Initial release: 1988
G4 is a monochrome image format based on the ITU-T Group 4 facsimile coding standard (Recommendation T.6), ratified by the CCITT in 1984 as an improvement over Group 3 for use on error-free digital networks like ISDN rather than analog telephone lines. G4 files contain 1-bit image data compressed using exclusively two-dimensional Modified Modified READ (MMR) coding, where each scanline is encoded as a set of differences (changing elements) relative to the line above it. By eliminating the one-dimensional coding fallback and the end-of-line synchronization markers required by Group 3, G4 achieves 20-50% better compression ratios on typical document pages while producing a simpler, more regular bitstream. The format is most commonly encountered as a compression method within TIFF files (TIFF compression tag 4), where it became the standard archival format for scanned documents in enterprise document management, government records, and legal imaging systems. G4 compression is specified at 200, 300, or 400 dpi depending on the scanning application, with 300 dpi being the most common for archival-quality document imaging. One advantage is exceptional compression efficiency for document content: G4's two-dimensional prediction exploits the strong vertical correlation in text and line art pages, typically compressing a 300 dpi letter-size page to 30-50 KB — roughly half the size of equivalent Group 3 encoding. The format's entrenchment in document management infrastructure is another strength — G4 TIFF is the mandated format for many government digital records systems, court filing systems, and corporate archives, supported by every enterprise imaging platform.
Developer: ITU-T (CCITT)
Initial release: 1984

Frequently Asked Questions

Why convert WPG to G4?

WPG is tied to WordPerfect — converting to G4 frees your graphics for use in any application, from web publishing to image editing.

How do I open a G4 file?

Fax software, document imaging systems, GIMP, and archive tools that handle Group 4 compressed fax images.

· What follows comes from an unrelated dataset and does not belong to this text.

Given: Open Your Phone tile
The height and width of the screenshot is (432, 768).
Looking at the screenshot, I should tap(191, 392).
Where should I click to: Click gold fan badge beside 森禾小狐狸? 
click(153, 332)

Are colors preserved during conversion?

Color data from the WPG file is mapped accurately into G4. The conversion maintains the original color profile as closely as the target format allows.

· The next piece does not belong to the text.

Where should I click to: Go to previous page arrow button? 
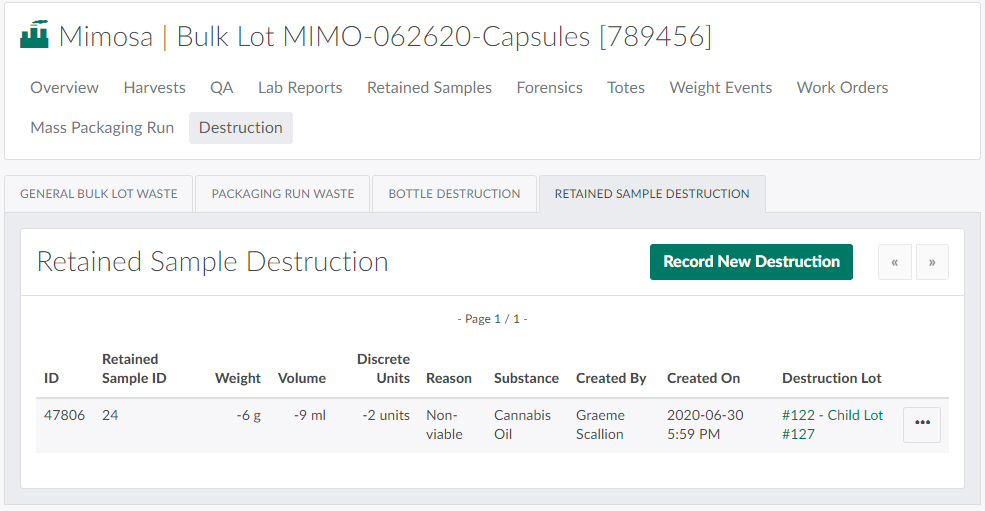(x=894, y=262)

What platforms are supported?

Any device with a web browser — Windows, macOS, Linux, iOS, Android, and Chrome OS. No software installation is needed for the conversion.

Can I convert multiple WPG files at once?

Yes — Convertio supports batch uploads. Queue several WPG files and convert them all to G4 in one session, saving time on repetitive tasks.

Is the original resolution preserved?

Yes — the pixel dimensions of your WPG image are maintained in the G4 output. No downscaling or cropping happens during conversion.